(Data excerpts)

##############################

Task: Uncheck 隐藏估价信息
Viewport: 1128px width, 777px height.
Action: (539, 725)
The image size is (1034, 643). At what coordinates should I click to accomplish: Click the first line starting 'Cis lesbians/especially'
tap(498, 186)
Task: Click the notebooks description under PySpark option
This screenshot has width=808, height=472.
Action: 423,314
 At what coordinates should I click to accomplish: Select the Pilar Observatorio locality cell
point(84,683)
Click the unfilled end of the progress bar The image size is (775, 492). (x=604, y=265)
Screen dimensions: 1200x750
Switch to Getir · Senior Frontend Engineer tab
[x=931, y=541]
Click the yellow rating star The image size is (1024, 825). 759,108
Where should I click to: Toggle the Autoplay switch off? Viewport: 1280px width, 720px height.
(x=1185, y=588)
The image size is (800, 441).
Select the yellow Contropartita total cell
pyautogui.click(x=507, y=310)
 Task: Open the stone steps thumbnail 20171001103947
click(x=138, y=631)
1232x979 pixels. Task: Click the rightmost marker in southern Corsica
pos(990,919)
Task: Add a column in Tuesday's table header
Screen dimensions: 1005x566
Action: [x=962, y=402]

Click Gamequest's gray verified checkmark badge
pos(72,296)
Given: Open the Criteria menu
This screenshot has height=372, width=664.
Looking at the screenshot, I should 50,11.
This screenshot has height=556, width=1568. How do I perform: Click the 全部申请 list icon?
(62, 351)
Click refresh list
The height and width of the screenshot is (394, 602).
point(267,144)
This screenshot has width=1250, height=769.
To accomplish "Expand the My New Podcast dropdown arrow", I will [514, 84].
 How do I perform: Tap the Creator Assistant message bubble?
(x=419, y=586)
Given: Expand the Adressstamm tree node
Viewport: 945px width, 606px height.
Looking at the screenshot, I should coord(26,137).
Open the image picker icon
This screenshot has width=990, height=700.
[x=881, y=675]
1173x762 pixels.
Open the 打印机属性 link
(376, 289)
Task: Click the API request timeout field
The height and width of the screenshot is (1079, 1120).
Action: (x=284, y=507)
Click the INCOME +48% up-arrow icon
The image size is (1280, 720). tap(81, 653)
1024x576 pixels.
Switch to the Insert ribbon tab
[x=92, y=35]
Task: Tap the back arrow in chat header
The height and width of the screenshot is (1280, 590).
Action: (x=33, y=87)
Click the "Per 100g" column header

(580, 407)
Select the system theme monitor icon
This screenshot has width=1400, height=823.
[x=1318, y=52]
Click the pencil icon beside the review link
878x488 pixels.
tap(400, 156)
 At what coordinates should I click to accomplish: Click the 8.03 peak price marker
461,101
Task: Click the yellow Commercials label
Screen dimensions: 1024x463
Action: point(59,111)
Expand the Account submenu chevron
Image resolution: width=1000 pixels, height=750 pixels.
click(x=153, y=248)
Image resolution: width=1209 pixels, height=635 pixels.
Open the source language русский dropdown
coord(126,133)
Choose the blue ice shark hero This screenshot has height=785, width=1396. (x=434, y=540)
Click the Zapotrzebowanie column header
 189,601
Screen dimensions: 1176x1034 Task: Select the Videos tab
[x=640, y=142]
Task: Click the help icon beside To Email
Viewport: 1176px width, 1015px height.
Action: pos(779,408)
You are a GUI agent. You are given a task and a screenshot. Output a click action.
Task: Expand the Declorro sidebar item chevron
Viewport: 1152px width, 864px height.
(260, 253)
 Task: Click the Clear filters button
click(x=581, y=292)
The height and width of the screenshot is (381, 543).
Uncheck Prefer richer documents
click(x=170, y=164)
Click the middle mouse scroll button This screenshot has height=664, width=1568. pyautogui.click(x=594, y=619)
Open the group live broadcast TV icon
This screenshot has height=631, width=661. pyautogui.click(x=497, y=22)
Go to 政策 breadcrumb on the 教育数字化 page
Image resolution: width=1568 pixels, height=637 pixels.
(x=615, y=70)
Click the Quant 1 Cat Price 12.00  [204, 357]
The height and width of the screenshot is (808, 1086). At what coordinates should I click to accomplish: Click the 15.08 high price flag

##############################

Down to the last character, restate every record.

Solution for this problem:
Task: Uncheck 隐藏估价信息
Viewport: 1128px width, 777px height.
Action: (539, 725)
The image size is (1034, 643). At what coordinates should I click to accomplish: Click the first line starting 'Cis lesbians/especially'
tap(498, 186)
Task: Click the notebooks description under PySpark option
This screenshot has width=808, height=472.
Action: 423,314
 At what coordinates should I click to accomplish: Select the Pilar Observatorio locality cell
point(84,683)
Click the unfilled end of the progress bar The image size is (775, 492). (x=604, y=265)
Screen dimensions: 1200x750
Switch to Getir · Senior Frontend Engineer tab
[x=931, y=541]
Click the yellow rating star The image size is (1024, 825). 759,108
Where should I click to: Toggle the Autoplay switch off? Viewport: 1280px width, 720px height.
(x=1185, y=588)
The image size is (800, 441).
Select the yellow Contropartita total cell
pyautogui.click(x=507, y=310)
 Task: Open the stone steps thumbnail 20171001103947
click(x=138, y=631)
1232x979 pixels. Task: Click the rightmost marker in southern Corsica
pos(990,919)
Task: Add a column in Tuesday's table header
Screen dimensions: 1005x566
Action: [x=962, y=402]

Click Gamequest's gray verified checkmark badge
pos(72,296)
Given: Open the Criteria menu
This screenshot has height=372, width=664.
Looking at the screenshot, I should 50,11.
This screenshot has height=556, width=1568. How do I perform: Click the 全部申请 list icon?
(62, 351)
Click refresh list
The height and width of the screenshot is (394, 602).
point(267,144)
This screenshot has width=1250, height=769.
To accomplish "Expand the My New Podcast dropdown arrow", I will [514, 84].
 How do I perform: Tap the Creator Assistant message bubble?
(x=419, y=586)
Given: Expand the Adressstamm tree node
Viewport: 945px width, 606px height.
Looking at the screenshot, I should coord(26,137).
Open the image picker icon
This screenshot has width=990, height=700.
[x=881, y=675]
1173x762 pixels.
Open the 打印机属性 link
(376, 289)
Task: Click the API request timeout field
The height and width of the screenshot is (1079, 1120).
Action: (x=284, y=507)
Click the INCOME +48% up-arrow icon
The image size is (1280, 720). tap(81, 653)
1024x576 pixels.
Switch to the Insert ribbon tab
[x=92, y=35]
Task: Tap the back arrow in chat header
The height and width of the screenshot is (1280, 590).
Action: (x=33, y=87)
Click the "Per 100g" column header

(580, 407)
Select the system theme monitor icon
This screenshot has width=1400, height=823.
[x=1318, y=52]
Click the pencil icon beside the review link
878x488 pixels.
tap(400, 156)
 At what coordinates should I click to accomplish: Click the 8.03 peak price marker
461,101
Task: Click the yellow Commercials label
Screen dimensions: 1024x463
Action: point(59,111)
Expand the Account submenu chevron
Image resolution: width=1000 pixels, height=750 pixels.
click(x=153, y=248)
Image resolution: width=1209 pixels, height=635 pixels.
Open the source language русский dropdown
coord(126,133)
Choose the blue ice shark hero This screenshot has height=785, width=1396. (x=434, y=540)
Click the Zapotrzebowanie column header
 189,601
Screen dimensions: 1176x1034 Task: Select the Videos tab
[x=640, y=142]
Task: Click the help icon beside To Email
Viewport: 1176px width, 1015px height.
Action: pos(779,408)
You are a GUI agent. You are given a task and a screenshot. Output a click action.
Task: Expand the Declorro sidebar item chevron
Viewport: 1152px width, 864px height.
(260, 253)
 Task: Click the Clear filters button
click(x=581, y=292)
The height and width of the screenshot is (381, 543).
Uncheck Prefer richer documents
click(x=170, y=164)
Click the middle mouse scroll button This screenshot has height=664, width=1568. pyautogui.click(x=594, y=619)
Open the group live broadcast TV icon
This screenshot has height=631, width=661. pyautogui.click(x=497, y=22)
Go to 政策 breadcrumb on the 教育数字化 page
Image resolution: width=1568 pixels, height=637 pixels.
(x=615, y=70)
Click the Quant 1 Cat Price 12.00  [204, 357]
The height and width of the screenshot is (808, 1086). At what coordinates should I click to accomplish: Click the 15.08 high price flag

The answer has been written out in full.